The exercise:
Rewrite the lines of the items below from the line with "Task: Select the" up to and including the line with "Action: point(348,137)", multiplying each click coordinate by 1.2 and rounding to the nearest whole number, with halves rounded up. Copy all other text and numbers in those lines unchanged.

Data in this exercise:
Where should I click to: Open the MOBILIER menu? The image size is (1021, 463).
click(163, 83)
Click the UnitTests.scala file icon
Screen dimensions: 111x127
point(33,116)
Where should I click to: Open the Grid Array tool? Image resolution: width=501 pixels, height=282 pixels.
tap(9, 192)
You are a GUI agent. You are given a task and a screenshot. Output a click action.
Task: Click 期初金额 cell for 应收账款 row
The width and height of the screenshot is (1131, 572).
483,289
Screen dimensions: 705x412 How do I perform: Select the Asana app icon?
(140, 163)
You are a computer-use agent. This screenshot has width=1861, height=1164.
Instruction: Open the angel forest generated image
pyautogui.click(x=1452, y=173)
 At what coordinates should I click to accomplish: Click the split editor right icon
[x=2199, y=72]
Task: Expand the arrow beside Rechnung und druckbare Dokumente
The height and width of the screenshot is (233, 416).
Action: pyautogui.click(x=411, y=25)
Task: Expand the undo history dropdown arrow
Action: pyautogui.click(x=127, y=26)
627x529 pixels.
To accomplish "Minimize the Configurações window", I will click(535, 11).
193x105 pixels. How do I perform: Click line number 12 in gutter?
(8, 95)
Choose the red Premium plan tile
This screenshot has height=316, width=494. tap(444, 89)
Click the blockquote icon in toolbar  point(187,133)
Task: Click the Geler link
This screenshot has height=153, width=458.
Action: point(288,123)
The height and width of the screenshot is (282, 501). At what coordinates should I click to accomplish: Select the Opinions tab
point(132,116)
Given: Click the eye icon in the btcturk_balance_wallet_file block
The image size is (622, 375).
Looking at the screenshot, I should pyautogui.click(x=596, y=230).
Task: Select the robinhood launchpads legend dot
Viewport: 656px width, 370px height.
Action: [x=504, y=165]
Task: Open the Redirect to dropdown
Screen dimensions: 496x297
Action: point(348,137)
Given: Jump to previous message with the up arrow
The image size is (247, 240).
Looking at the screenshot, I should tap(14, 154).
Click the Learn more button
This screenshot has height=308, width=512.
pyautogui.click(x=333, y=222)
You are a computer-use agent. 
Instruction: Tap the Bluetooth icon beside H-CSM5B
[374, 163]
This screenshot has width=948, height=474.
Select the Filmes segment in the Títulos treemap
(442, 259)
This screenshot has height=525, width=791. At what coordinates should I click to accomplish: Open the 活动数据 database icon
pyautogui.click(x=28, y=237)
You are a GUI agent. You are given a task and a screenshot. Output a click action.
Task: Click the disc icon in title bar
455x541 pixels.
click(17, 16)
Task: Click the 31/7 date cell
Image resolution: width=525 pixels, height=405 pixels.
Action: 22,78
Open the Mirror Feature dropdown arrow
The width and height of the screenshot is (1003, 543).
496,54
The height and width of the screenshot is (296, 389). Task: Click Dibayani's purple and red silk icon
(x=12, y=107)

Exercise output:
Task: Select the robinhood launchpads legend dot
Viewport: 656px width, 370px height.
Action: [x=605, y=198]
Task: Open the Redirect to dropdown
Screen dimensions: 496x297
Action: point(418,164)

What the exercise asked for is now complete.